* [DATA RECORDS]
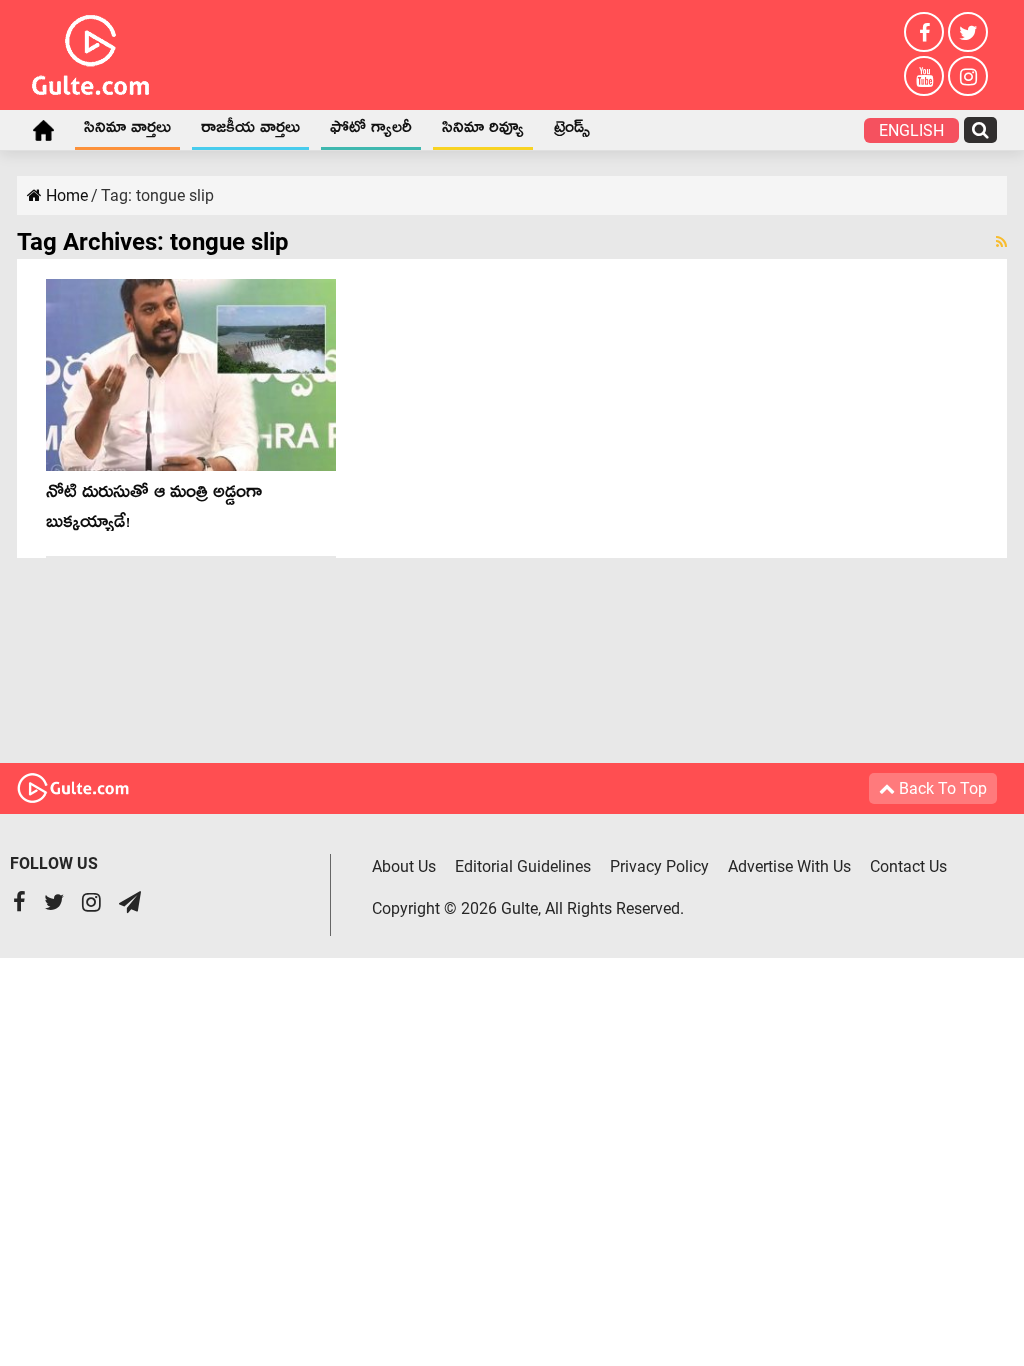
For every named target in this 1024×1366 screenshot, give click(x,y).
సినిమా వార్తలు (127, 131)
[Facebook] (924, 32)
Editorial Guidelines (523, 866)
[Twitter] (968, 32)
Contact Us (908, 866)
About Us (404, 866)
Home (43, 130)
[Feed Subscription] (1001, 242)
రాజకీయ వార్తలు (250, 131)
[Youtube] (924, 76)
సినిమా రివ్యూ (483, 131)
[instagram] (968, 76)
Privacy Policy (659, 866)
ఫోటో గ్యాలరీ (371, 131)
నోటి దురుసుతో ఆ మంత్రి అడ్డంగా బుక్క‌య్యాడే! (154, 510)
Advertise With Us (789, 866)
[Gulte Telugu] (90, 51)
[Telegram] (130, 904)
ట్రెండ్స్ (572, 131)
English (911, 130)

* [EXERCISE OBJECTIVE]
Word for word, copy the line containing "About Us (404, 866)" and each line after it to the end of the records, and nothing besides.

* [OUTPUT FOR THIS TASK]
About Us (404, 866)
Home (43, 130)
[Feed Subscription] (1001, 242)
రాజకీయ వార్తలు (250, 131)
[Youtube] (924, 76)
సినిమా రివ్యూ (483, 131)
[instagram] (968, 76)
Privacy Policy (659, 866)
ఫోటో గ్యాలరీ (371, 131)
నోటి దురుసుతో ఆ మంత్రి అడ్డంగా బుక్క‌య్యాడే! (154, 510)
Advertise With Us (789, 866)
[Gulte Telugu] (90, 51)
[Telegram] (130, 904)
ట్రెండ్స్ (572, 131)
English (911, 130)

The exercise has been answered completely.